Diff for "MarkDetermann"

Differences between revisions 1 and 2

Contact Details

Email: md8580 AT SPAM _BARFOO_ FREE bris DOT ac DOT uk)

Alt Email: qwerty360 AT SPAM _FOOBAR_ FREE gmail DOT com

IRC nick: qwerty360

VOIP: sip://markd@217.155.162.65 (Warning due to known NAT issues and the difficulty of testing this without a second voip server I cannot guarantee this will work! Please tell me if it doesnt work so that I can try and fix any issues!).

About Me

I am a second year Maths and Computer Science Student at the University of Bristol in the UK.

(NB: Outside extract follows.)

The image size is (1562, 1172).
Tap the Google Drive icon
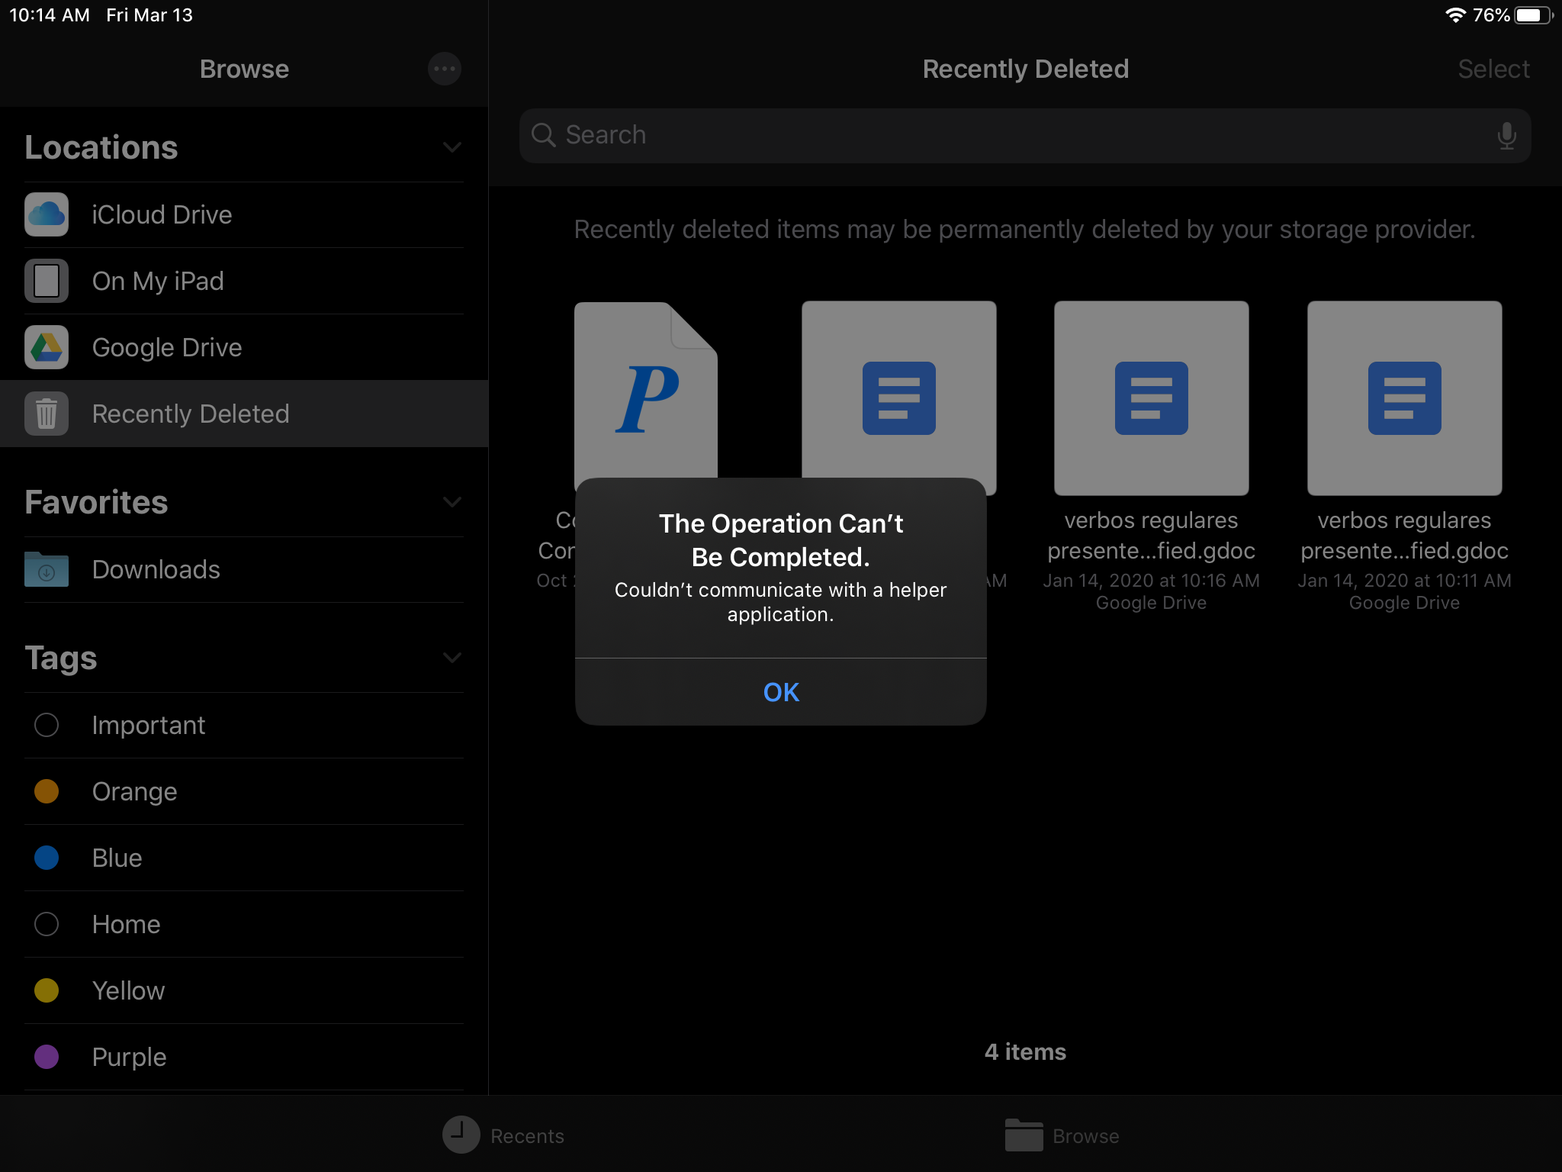pyautogui.click(x=47, y=347)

I have been using open source software (and mercurial) for a while, although so far I have never contributed (something I hope to fix this year). I am interested in doing the Google Summer of Code with mercurial as it has benefited me in the past.

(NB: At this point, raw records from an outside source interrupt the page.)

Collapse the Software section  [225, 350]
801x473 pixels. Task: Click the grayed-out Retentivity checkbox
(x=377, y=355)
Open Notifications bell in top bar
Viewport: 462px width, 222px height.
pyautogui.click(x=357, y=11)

I normally program in C or Java although I am now learning python. (Mostly by playing with Mercurial. If anyone has any suggestions of good projects or resources for learning python they would be much appreciated.)

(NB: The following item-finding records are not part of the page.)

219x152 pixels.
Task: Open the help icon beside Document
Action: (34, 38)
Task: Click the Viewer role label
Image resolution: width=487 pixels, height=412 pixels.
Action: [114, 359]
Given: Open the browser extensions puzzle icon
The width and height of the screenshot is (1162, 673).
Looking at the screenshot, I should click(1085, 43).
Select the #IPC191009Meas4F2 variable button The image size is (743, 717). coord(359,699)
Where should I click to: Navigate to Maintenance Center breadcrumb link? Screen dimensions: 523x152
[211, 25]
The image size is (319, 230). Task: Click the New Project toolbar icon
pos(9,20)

Google Summer of Code 2010

At the moment I am looking at the 'Better Changeset Discovery' idea. Pending discussion with people who know the code better I have a few ideas/questions/notes already about it. The following covers what I believe is a fairly large scope!:

Some(most) of the following does not consider that a rough protocol has already been designed and appears to be in the process of implementation.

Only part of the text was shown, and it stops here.